_Objectif A_:
Recopiez, dans le texte sur Ulysse 31, tout le passage qui va de « Au début des » jusqu'à « doute figure d'ovni. ».

_Texte extrait_:

******************************

Au début des années 1980, l'Odyssée inspire le dessin animé franco-japonais Ulysse 31. Le poème d'Homère y est transposé dans un futur de science fiction très lointain (le XXXIème siècle). Depuis la base spatiale de Troyes, Ulysse voyage à bord de l'Odysseus. Arrivé sur une planète, le héros provoque la colère des dieux en détruisant un robot satellite géant, qui n'est autre que le cyclope. La malédiction s'abat sur tout l'équipage, à l'exception d'Ulysse, de Thémis, une jeune extra-terrestre, de Télémaque et de son petit robot de compagnie : Nono. Le générique interprété par Lionel Leroy fait désormais parti de l'univers mental de tous ceux qui étaient enfants dans la décennie 1980, pour les autres il fait sans doute figure d'ovni.

******************************

_Objectif B_:
Reproduisez à l'identique la partie de la liste qui va de son début jusqu'à la ligne contenant « Lansing Update (589, 275) », cette dernière comprise.

_Entrées de données_:
******************************

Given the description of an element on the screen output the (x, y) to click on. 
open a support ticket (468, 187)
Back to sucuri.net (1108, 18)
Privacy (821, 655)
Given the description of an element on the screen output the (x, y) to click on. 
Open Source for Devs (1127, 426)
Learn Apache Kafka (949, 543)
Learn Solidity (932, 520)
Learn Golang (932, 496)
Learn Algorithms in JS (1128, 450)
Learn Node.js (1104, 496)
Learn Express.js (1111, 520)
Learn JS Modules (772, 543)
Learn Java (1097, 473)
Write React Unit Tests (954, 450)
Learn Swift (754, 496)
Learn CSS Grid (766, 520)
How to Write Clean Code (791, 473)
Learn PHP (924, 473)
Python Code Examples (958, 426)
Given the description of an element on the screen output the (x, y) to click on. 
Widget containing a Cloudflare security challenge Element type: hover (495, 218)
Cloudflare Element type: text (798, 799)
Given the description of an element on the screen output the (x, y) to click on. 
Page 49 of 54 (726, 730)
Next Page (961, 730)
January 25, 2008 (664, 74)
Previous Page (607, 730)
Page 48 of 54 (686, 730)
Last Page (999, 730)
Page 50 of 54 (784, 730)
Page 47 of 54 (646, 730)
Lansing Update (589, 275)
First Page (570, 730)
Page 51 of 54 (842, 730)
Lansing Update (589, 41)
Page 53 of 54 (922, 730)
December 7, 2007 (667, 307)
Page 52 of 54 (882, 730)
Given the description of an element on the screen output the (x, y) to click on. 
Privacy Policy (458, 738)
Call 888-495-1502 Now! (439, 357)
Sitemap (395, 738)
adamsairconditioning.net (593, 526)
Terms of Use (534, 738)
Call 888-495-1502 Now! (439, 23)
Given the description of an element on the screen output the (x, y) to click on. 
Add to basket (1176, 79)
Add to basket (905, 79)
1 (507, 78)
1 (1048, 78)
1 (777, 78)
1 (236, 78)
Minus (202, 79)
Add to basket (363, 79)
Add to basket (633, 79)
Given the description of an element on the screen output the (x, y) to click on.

******************************

_Réponse intégrale A_:
Au début des années 1980, l'Odyssée inspire le dessin animé franco-japonais Ulysse 31. Le poème d'Homère y est transposé dans un futur de science fiction très lointain (le XXXIème siècle). Depuis la base spatiale de Troyes, Ulysse voyage à bord de l'Odysseus. Arrivé sur une planète, le héros provoque la colère des dieux en détruisant un robot satellite géant, qui n'est autre que le cyclope. La malédiction s'abat sur tout l'équipage, à l'exception d'Ulysse, de Thémis, une jeune extra-terrestre, de Télémaque et de son petit robot de compagnie : Nono. Le générique interprété par Lionel Leroy fait désormais parti de l'univers mental de tous ceux qui étaient enfants dans la décennie 1980, pour les autres il fait sans doute figure d'ovni.

_Réponse intégrale B_:
Given the description of an element on the screen output the (x, y) to click on. 
open a support ticket (468, 187)
Back to sucuri.net (1108, 18)
Privacy (821, 655)
Given the description of an element on the screen output the (x, y) to click on. 
Open Source for Devs (1127, 426)
Learn Apache Kafka (949, 543)
Learn Solidity (932, 520)
Learn Golang (932, 496)
Learn Algorithms in JS (1128, 450)
Learn Node.js (1104, 496)
Learn Express.js (1111, 520)
Learn JS Modules (772, 543)
Learn Java (1097, 473)
Write React Unit Tests (954, 450)
Learn Swift (754, 496)
Learn CSS Grid (766, 520)
How to Write Clean Code (791, 473)
Learn PHP (924, 473)
Python Code Examples (958, 426)
Given the description of an element on the screen output the (x, y) to click on. 
Widget containing a Cloudflare security challenge Element type: hover (495, 218)
Cloudflare Element type: text (798, 799)
Given the description of an element on the screen output the (x, y) to click on. 
Page 49 of 54 (726, 730)
Next Page (961, 730)
January 25, 2008 (664, 74)
Previous Page (607, 730)
Page 48 of 54 (686, 730)
Last Page (999, 730)
Page 50 of 54 (784, 730)
Page 47 of 54 (646, 730)
Lansing Update (589, 275)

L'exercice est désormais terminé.